Saved data entries:
- - - -

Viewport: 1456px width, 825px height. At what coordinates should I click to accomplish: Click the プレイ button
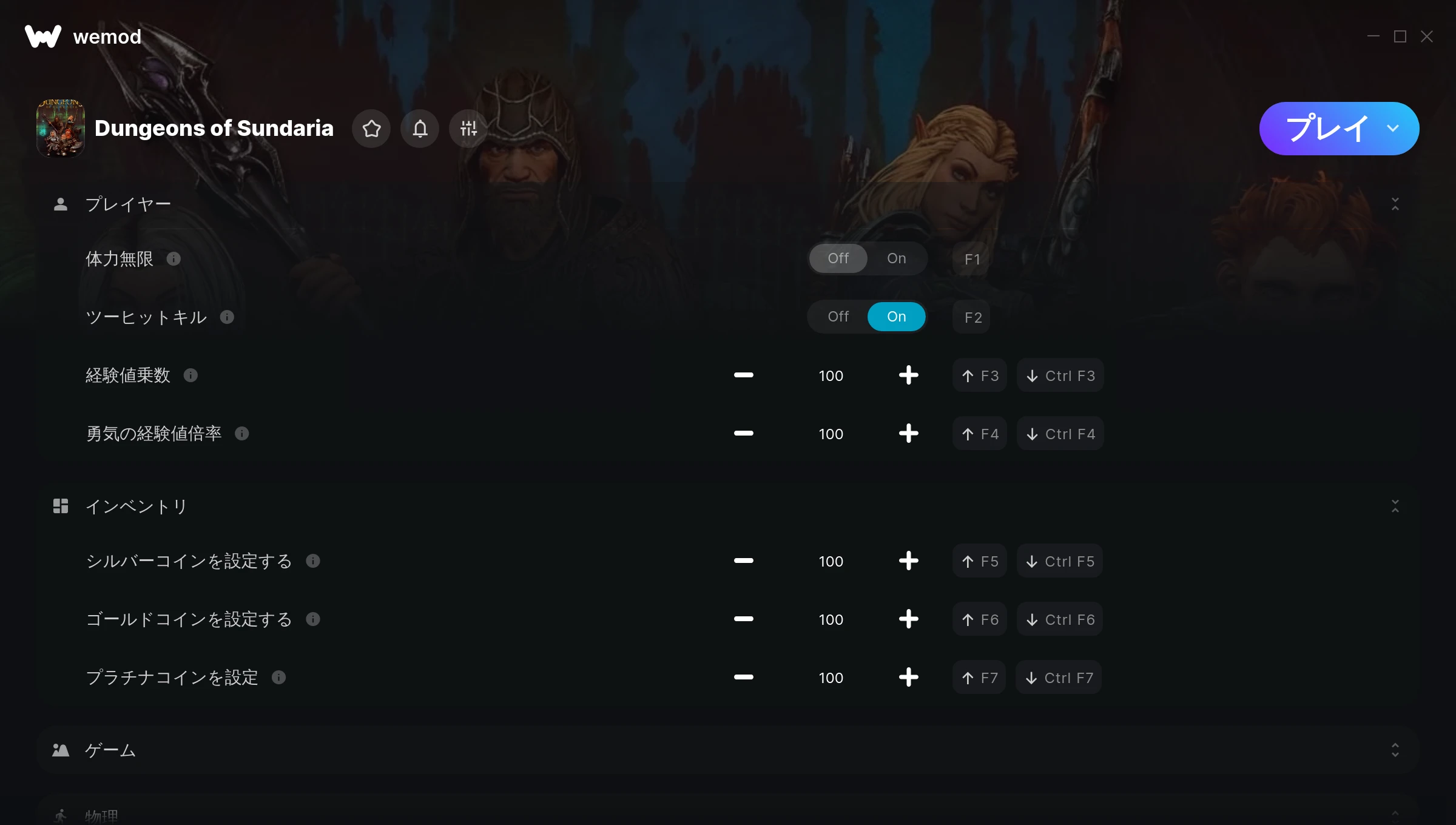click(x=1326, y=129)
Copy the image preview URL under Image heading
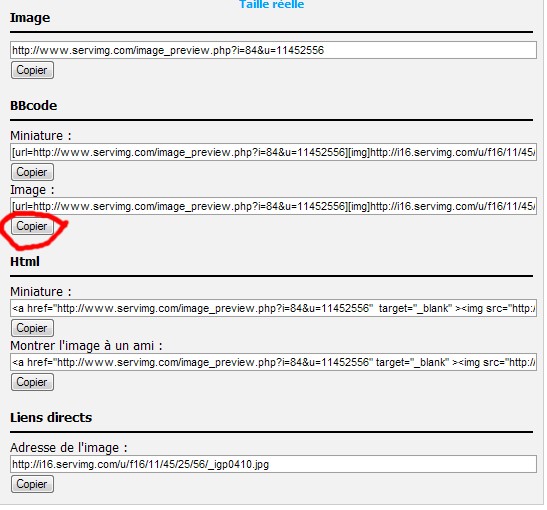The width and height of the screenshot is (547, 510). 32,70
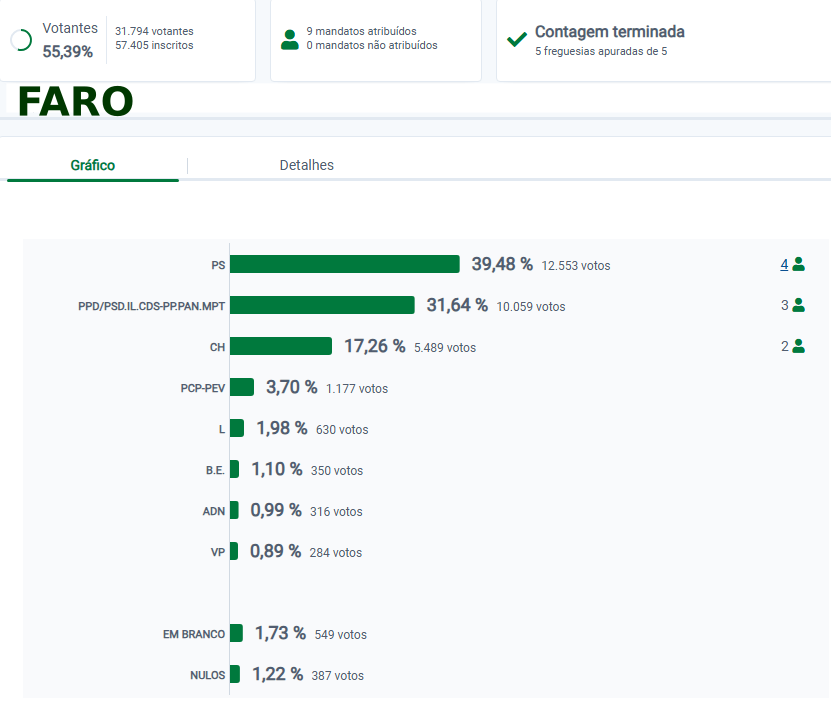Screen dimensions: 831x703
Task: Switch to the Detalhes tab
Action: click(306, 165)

- - - -

WHAT TO WORK ON: Output each line above exactly as it stands, omitting the pictures.

RESPONSE TO THIS EXERCISE:
Viewport: 1456px width, 825px height. At what coordinates should I click to accomplish: Click the プレイ button
click(x=1326, y=129)
Copy the image preview URL under Image heading
The width and height of the screenshot is (547, 510). 32,70
Screen dimensions: 831x703
Task: Switch to the Detalhes tab
Action: click(306, 165)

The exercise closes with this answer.